Steve Gantz 10 years, 9 months ago

Can't wait for next year when we're undefeated, win every game by at least 20, aren't challenged in the NCAA tourney, winning each round by 15 and are crowned National Champs for the 3rd time in most of our lifetimes.

You people are setting yourself up for a big fall if every thing doesn't work like you think it will.

jaybate 10 years, 9 months ago

memhawk,

You are nothing if not precocious. :-)

Regarding the Henry brothers from Oklahoma, some things are Self-evident. ;-)

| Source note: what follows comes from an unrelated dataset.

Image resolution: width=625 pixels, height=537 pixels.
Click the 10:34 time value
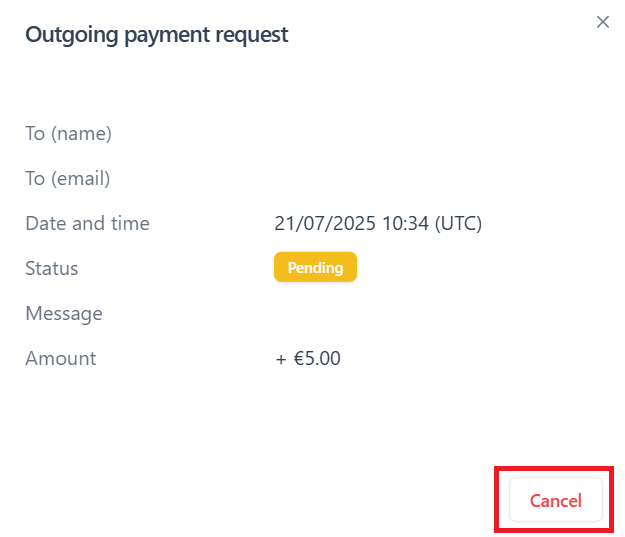click(405, 223)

Current Okie Baller Mafia news...

} Lance still could be placed with Okie Baller Norm Roberts at St. Johns, which appears to have been his fall back guaranty by the Okie Baller mafia to consider one of their schools and wait on KU.

} Okie Baller Mafiosi are doing a lot of behind the scenes speculating about Billy Gillispie. Will he wind up lying low on the staffs of either Okie Baller Buzz Williams at Marquette, or Okie Baller Janks at Illinois State, or Okie Baller Lon Kruger at UNLV, or even Okie Baller Dicky Nutt at SEMSU? Or will Billy G sit out a year and try to catch on at a low mid major as a head coach a la Okie Baller Nutt at SEMSU?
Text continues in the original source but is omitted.